The door, however, would not open. A.J. inserted Fairy Dust around the rim and determined that some sort of bolts were retracted.

"But something else is blocking the entrance and keeping the door from swinging open. We'll have to push it in."

That called for reconfiguring the ripper into a device more like a short, fuel-cell-powered battering ram. After about twenty minutes, the ripper started pounding regularly on the door.

"You do realize that we are to Arean archaeology what Indiana Jones would have been in real life," Rich commented dryly. "You watch, Helen—future generations of our colleagues will call us looting barbarians."

Helen smiled. "Yes, I can see it now. 'Helen the Hun' and 'Skibow the Scalper.'"

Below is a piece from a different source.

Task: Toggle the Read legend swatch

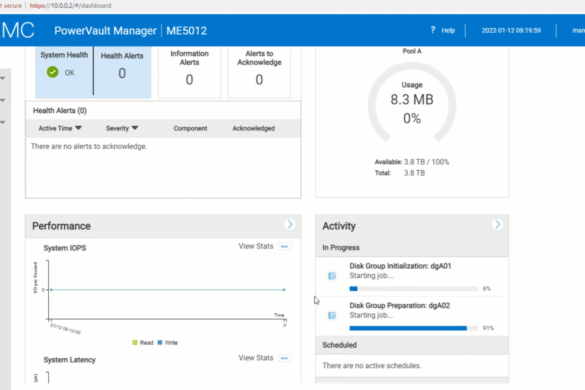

She shrugged, a bit uncomfortably. "It rubs me the wrong way, too, being honest. But . . . what can we do? On Earth we have the luxury of unlimited air when we want to get into an ancient ruin."

"True enough," Madeline said. "Even digging in Antarctica was a picnic compared to this."

A.J. would never leave well enough alone. "Why were you
digging
in Antarctica? Never mind, never mind. Still a deep, dark secret."

"Well, the name is, but that's just to protect the family from publicity. Not the fact. I was trying to find a corpse. It was all very anticlimactic, in the end. I was called in because the guy who disappeared knew a lot of classified information. But there turned out to be no foreign skullduggery involved at all. Not a terrorist in sight. The damn fool just got drunk and wandered off too far. You really, really, really don't want to do that in Antarctica."